Kapitalizm tarihsel açıdan feodalizme göre ileri bir evredir. Burjuvazinin çıkarına da olsa, demokrasinin, sanatın, bilimin ve teknolojinin gelişimini tetiklemiştir. Ancak her olumlu ilerleme bedensel ve zihinsel emeğin ‘özneliğinde’ gerçekleşir. Bu yüzden demokrasi, sanat, bilim ve teknoloji, eşitlik ve özgürlük mücadelesinin organik unsurlarıdırlar

Gecikmiş öznellik  gelmeyen özgürlük

70’li yılların hareketlerinin ruhunu oluşturan ortak bilginin tadını, dönüşümün keyfini, buna yönelik hissedilen kolektif arzuyu yeniden inşa etmek için… / Sürgün, Antonio Negri

2013’te İstanbul’da verdiği konferansta İtalyan Marksist ve politik kuramcı A. Negri’den ‘Sınıf’ kavramıyla ikame ettiğini düşündüğüm ‘Çokluk’u örneklendirmesini rica etmiş, öncesinde de iki saptamamı dile getirmiştim. İlki, ülkemizde ‘arkaizmin’ (hala) zemininin olduğuydu; diğeri de ‘anakronik’ diye bilinen tezlerin tamamının anakronik sayılamayacağıydı. Arkaizmin eskiye ait söylem anlamına geldiğini, anakronizm ise içinde bulunduğu zaman dilimiyle uyumsuz söylemler için kullanıldığını belirtelim.

Moderatör ricamı Negri’ye aktarmadan önce saptamalarıma katılmadığını söyledi. Belki de niyeti konferansın bağlamında kalmaktı. Fikri ya da niyeti ne olursa olsun, kanımca meseleyle bütüncül bağ kurmamak gibi bir tutum sergilemişti. En basitinden, eskinin hamasi dilinin tercih edildiği ve bunun da toplumda karşılık bulduğu bir ülkede arkaizmin zemini yoktur denilemez.

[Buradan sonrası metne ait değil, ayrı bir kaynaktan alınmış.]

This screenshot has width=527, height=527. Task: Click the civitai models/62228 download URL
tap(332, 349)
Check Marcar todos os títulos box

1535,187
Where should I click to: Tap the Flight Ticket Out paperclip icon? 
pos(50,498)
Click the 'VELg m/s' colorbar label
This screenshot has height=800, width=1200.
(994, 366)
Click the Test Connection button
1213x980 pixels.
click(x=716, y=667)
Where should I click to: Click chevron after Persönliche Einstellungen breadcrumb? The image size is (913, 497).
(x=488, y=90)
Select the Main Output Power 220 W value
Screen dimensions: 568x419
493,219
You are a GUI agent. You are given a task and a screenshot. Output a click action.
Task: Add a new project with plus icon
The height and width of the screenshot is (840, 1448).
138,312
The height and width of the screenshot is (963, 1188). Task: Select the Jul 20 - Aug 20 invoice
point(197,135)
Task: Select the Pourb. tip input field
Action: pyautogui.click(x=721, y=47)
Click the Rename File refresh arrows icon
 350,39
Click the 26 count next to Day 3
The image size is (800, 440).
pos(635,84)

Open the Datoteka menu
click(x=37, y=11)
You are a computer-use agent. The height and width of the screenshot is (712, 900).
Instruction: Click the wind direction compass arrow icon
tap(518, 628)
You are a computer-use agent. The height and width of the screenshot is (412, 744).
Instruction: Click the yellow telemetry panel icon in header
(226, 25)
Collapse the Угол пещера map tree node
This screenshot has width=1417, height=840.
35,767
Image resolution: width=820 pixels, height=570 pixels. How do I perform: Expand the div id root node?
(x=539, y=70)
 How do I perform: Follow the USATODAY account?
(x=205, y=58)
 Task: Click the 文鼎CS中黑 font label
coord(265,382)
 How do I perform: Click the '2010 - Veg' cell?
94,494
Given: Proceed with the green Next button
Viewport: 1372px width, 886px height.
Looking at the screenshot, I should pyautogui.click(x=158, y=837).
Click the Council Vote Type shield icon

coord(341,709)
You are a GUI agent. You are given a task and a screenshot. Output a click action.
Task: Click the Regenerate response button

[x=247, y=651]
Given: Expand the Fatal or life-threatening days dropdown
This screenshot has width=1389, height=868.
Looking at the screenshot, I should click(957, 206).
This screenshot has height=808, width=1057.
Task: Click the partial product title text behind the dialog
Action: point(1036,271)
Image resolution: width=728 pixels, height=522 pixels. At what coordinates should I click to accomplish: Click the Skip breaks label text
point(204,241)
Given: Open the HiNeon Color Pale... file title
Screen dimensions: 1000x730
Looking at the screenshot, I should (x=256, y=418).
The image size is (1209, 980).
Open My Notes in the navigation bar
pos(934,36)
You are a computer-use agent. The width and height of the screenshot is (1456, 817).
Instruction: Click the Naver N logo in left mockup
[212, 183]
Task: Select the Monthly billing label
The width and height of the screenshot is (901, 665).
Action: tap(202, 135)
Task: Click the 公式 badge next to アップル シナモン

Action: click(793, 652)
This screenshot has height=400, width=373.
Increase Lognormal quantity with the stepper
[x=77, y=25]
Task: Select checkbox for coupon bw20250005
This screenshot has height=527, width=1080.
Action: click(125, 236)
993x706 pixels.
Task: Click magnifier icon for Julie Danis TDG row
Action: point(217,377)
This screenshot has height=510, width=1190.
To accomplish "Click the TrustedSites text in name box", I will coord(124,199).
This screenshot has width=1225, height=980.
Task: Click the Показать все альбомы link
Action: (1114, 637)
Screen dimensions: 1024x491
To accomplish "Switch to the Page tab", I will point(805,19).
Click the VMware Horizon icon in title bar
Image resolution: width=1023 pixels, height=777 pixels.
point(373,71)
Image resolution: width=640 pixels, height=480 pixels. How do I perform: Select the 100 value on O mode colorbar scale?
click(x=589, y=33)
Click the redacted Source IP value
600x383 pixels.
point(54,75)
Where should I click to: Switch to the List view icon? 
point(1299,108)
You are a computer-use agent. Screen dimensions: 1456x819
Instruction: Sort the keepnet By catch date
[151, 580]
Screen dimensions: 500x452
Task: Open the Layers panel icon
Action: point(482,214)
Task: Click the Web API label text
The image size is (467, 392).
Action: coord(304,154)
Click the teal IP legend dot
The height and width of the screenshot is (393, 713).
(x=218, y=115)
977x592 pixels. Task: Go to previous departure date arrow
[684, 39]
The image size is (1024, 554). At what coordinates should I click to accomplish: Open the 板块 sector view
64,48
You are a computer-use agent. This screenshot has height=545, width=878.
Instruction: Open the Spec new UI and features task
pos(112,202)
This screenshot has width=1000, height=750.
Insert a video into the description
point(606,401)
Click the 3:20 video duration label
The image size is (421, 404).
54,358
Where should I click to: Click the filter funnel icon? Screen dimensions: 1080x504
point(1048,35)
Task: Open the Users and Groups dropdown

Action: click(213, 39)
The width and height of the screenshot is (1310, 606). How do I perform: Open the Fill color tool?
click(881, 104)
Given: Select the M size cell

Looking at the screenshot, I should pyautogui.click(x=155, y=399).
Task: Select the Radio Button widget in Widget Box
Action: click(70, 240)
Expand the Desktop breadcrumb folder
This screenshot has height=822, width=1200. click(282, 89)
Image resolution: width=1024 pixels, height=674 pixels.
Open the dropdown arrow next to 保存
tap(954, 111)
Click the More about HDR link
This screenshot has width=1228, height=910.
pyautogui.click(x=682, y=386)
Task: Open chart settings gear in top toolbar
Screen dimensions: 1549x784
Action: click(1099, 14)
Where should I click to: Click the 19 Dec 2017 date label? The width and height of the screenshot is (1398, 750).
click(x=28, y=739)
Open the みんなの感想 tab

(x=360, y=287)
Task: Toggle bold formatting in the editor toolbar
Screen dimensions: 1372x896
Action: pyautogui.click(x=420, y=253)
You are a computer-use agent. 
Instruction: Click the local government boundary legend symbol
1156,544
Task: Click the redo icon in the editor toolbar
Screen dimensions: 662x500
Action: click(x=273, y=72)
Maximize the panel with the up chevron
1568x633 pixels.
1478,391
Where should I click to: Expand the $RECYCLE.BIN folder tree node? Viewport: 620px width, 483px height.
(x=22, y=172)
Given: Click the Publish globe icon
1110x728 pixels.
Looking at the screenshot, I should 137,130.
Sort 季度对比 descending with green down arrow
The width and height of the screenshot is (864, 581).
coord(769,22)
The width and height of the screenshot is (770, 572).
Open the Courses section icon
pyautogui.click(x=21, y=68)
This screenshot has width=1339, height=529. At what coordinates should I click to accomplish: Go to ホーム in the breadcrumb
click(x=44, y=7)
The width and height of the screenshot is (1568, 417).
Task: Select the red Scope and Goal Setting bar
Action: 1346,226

Sorun aranacaksa mevcut gerçeklikle bağ kuramayan politik dilde aranmalıdır. Anakronizme gelince: Üretim bandının parçalanmasıyla oluşan ve zamanla çeşitlenen emeğin yeni politizasyon yöntemleri gerektirdiği aşikar. Ancak irili ufaklı binlerce üretim tesisinde milyonlarca işçi çalışırken, üstüne üstlük hatırı sayılır bölümü sigortasızken, sendikalaşmayı yahut partilileşmeyi gündemde tutmak tam bir anakronizm sayılamaz. Sorun aranacaksa sendikaların ve partilerin yapısallığında aranmalıdır.

Negri “yeni özgürlük ve özne biçimlerini” anlatmak için ülkemize gelmişti. Ancak ülkenin özgül şartlarından bağımsız bir ‘özgürlük ve öznellik’ girişimi politik olarak imkânsızdı. Yoksa -söz gelimi- Cumhuriyet’in 100 yıl önceki ‘kuruluş şartlarına’ dönme çabası ile kaybolmaya yüz tutmuş ‘kurucu değerleri’ için mücadele etmenin aynı şeyler olmadığı konusunda bir tereddüt yoktu. Yeni mücadele yöntemlerinin küresel hegemonyanın dışında ve ondan bağımsız geliştirilmesi ne kadar abesse, ülkenin özgül şartlarından bağımsız bir mücadele tarzı da o kadar eksikti. Baka kalırsa meselelere yeterince bütüncül bak(a)mamak gibi bir sıkıntımız vardı.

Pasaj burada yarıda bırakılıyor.